Prison Break (tercera temporada)

Prison Break empezó como una serie de intriga, original en el planteamiento, pero que fue perdiendo intensidad a medida que avanzaba, sobre todo a partir de la segunda temporada. La tercera ya es un despiporre. Entiendo que no es intención de los guionistas hacer una serie de humor, pero están cerquísima de la parodia. ¡Ojo! No es habitual que haya productos de un entretenimiento tan ligero y divertido, y que no sólo se deje ver sino que enganche lo suficiente como para ver la temporada en un par de días, o en uno, si se está muy aburrido. Yo prefiero espaciarlo en cuatro o cinco, y he hechado de menos doce episodios más, como en la anterior temporada.

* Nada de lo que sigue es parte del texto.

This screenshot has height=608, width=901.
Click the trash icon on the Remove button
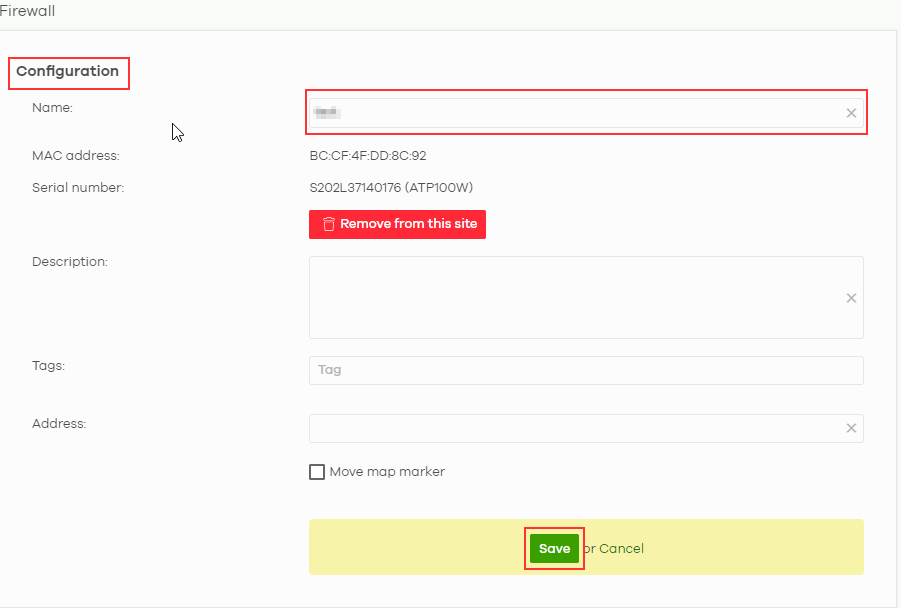[328, 224]
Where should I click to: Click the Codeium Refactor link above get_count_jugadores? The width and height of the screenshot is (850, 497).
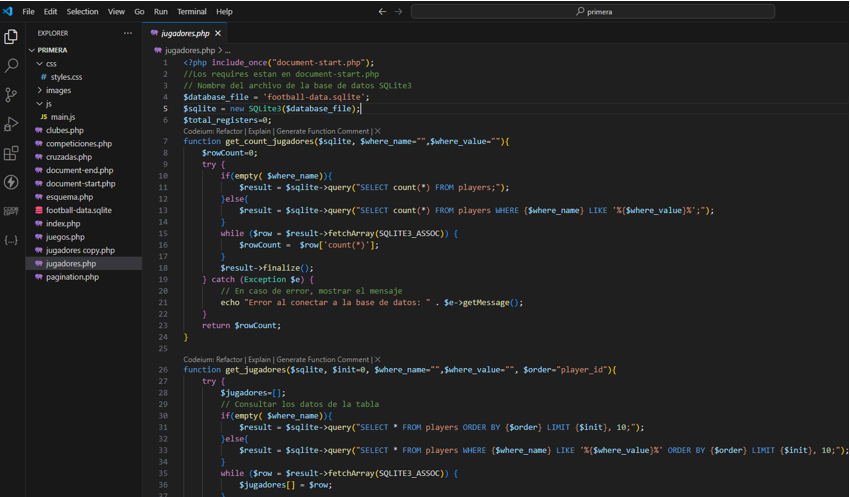231,131
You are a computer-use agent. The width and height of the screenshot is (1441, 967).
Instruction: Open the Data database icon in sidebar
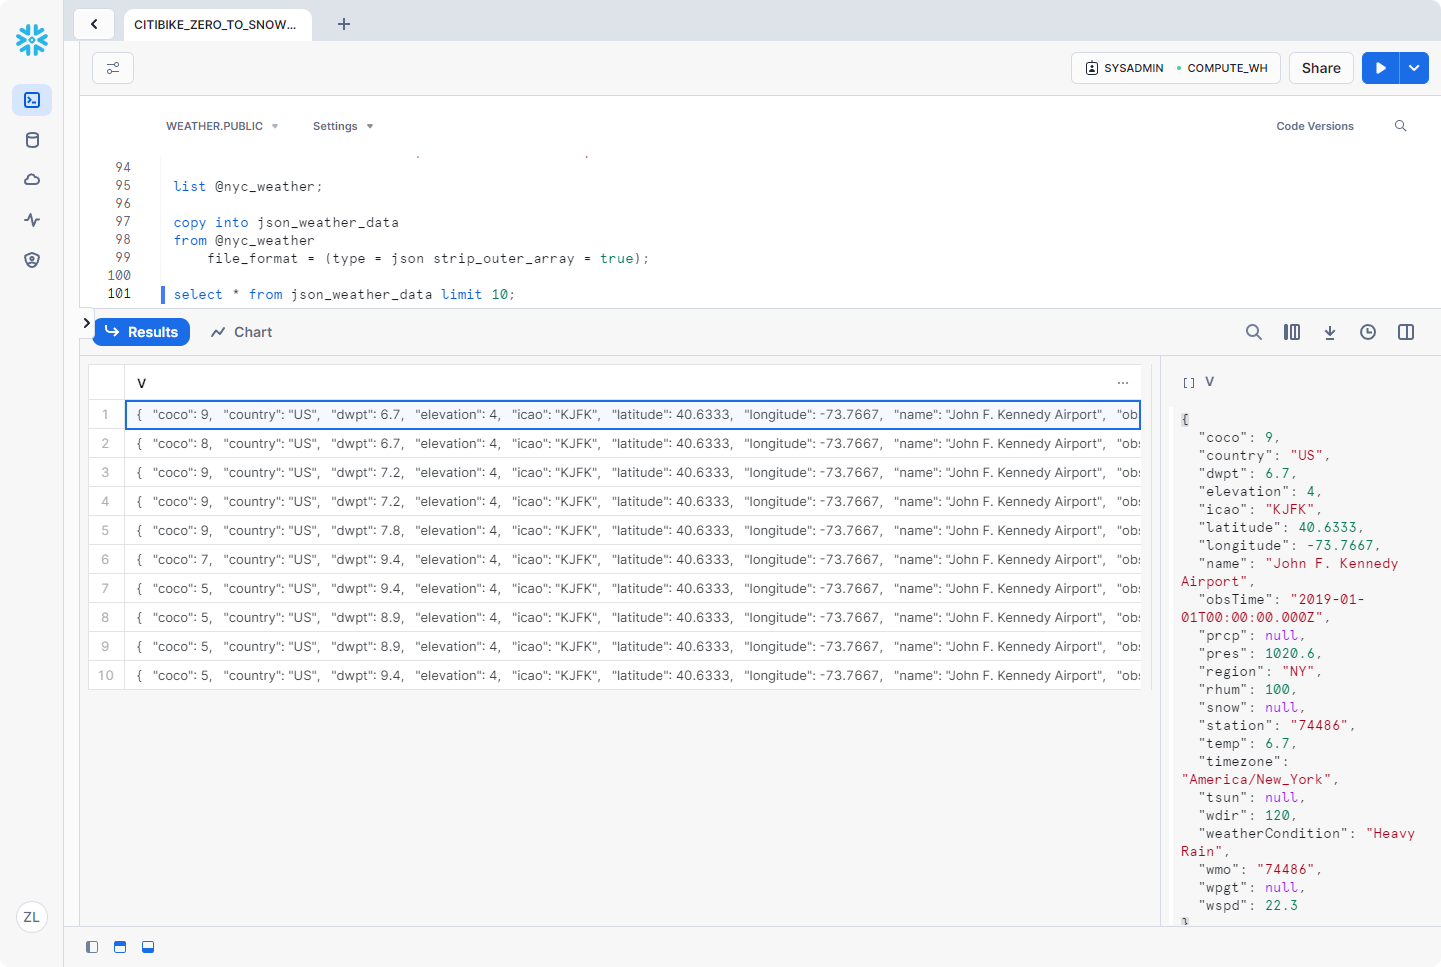click(32, 140)
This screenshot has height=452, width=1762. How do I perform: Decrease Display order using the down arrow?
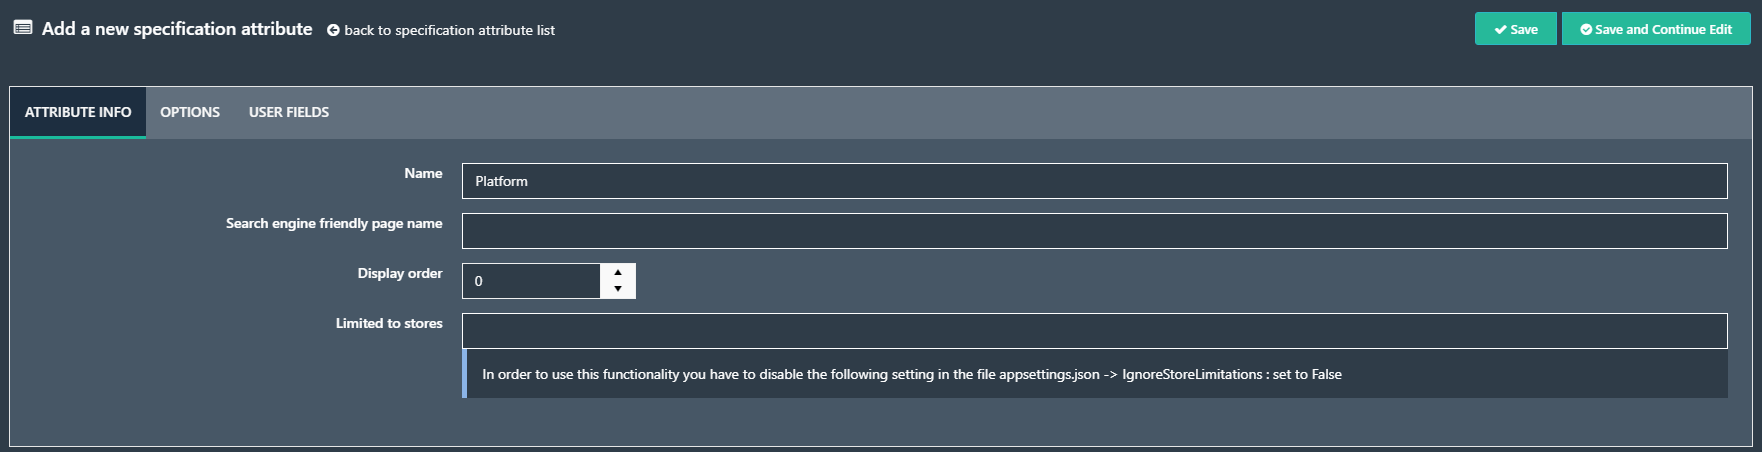tap(618, 289)
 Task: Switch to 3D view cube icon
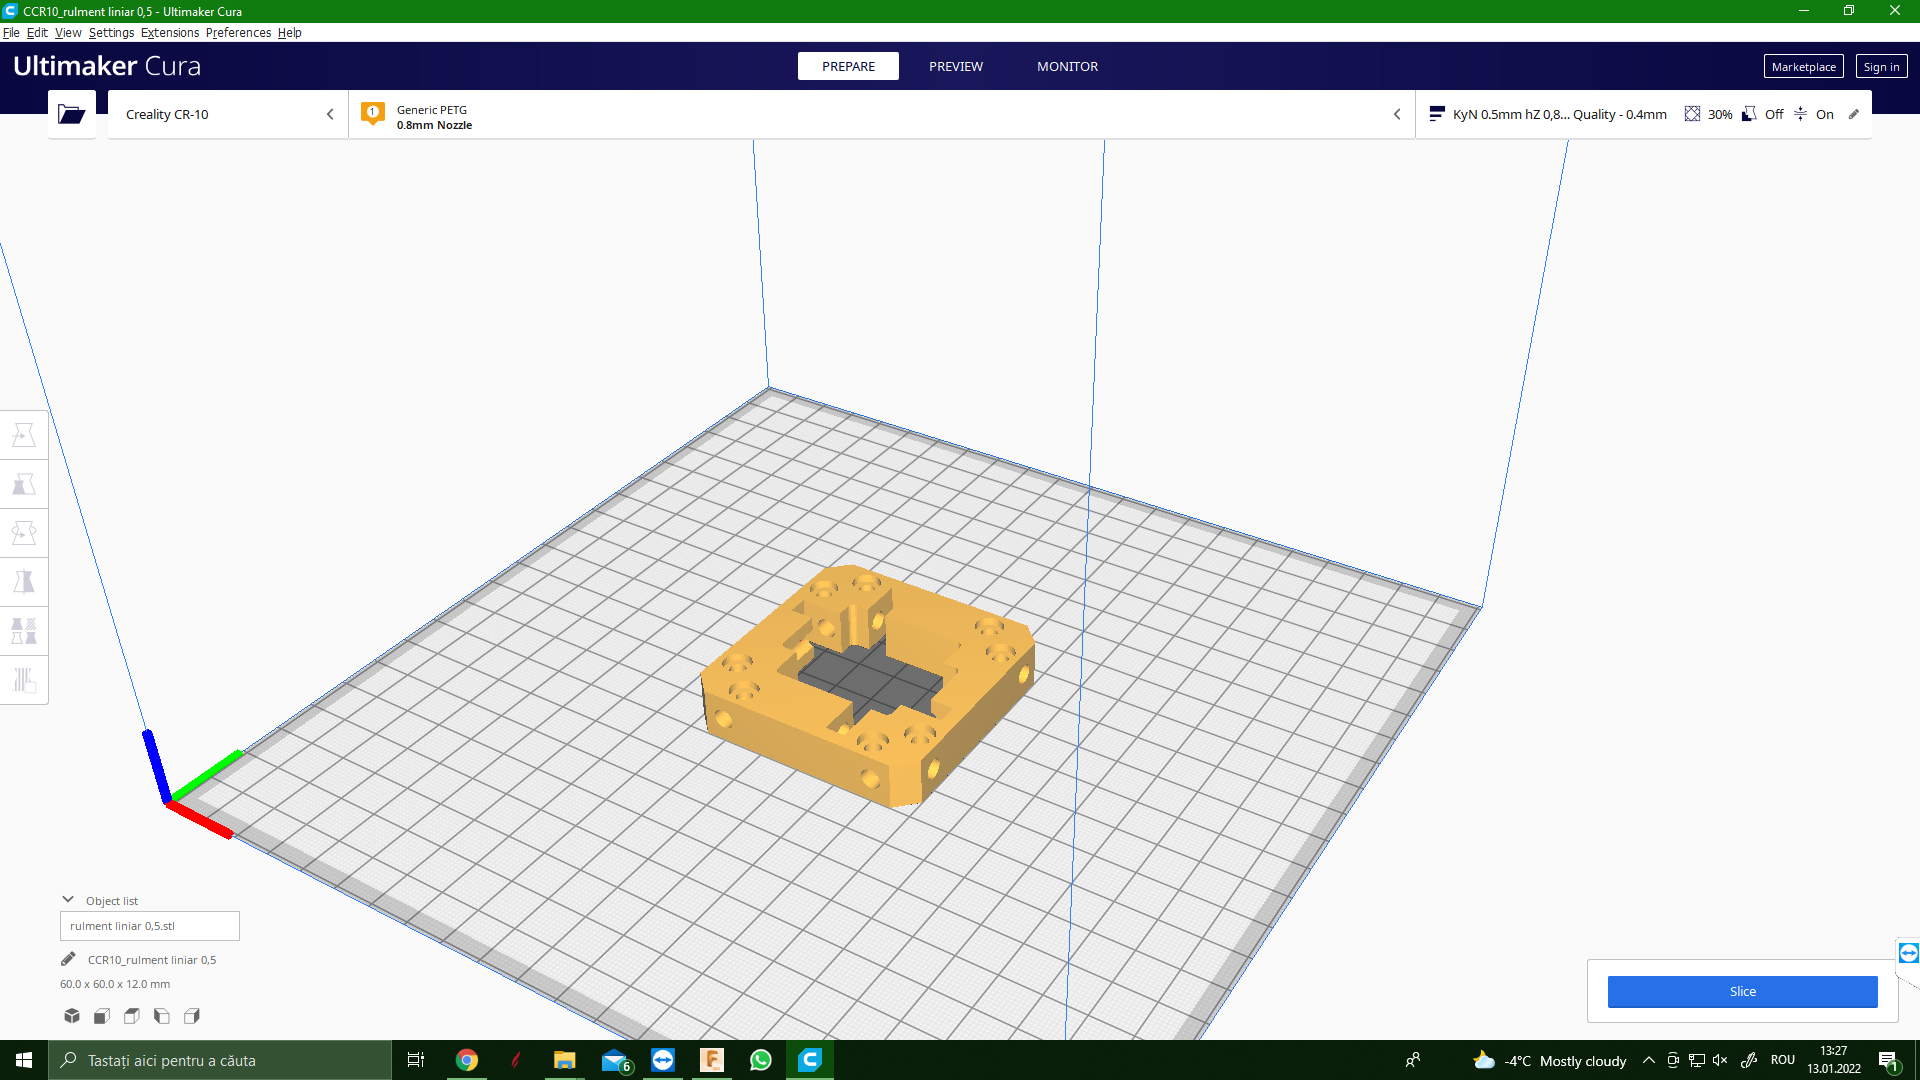pos(72,1016)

Entre otras cosas, no consigo entender -sepa el lector que la serie se ambienta en Panamá- por qué los diálogos entre latinos están escritos por alguien que tiene poca idea de español. Por muchas diferencias que haya, ahorrar artículos o preposiciones en diálogos de dos frases es excesivo. Respecto a los personajes, Scofield sigue con su cara única, sea cuál sea la situación, que es la de tramar algo, su hermano Linc está más tonto y más perdido que nunca y Sucre… Sucre sólo tiene ojos para “Maricrús”. Con este panorama brillan, y de qué manera, dos personajes, Alex Mahone, que cada día tiene más de caballero oscuro, y Theodore Bagwell (en la imagen), conocido como T-Bag, o simplemente Teodoro, capaz de alcanzar la plenitud en el arte de la interpretación con sólo tres palabras: “Lechero” y “Sí, patrón”.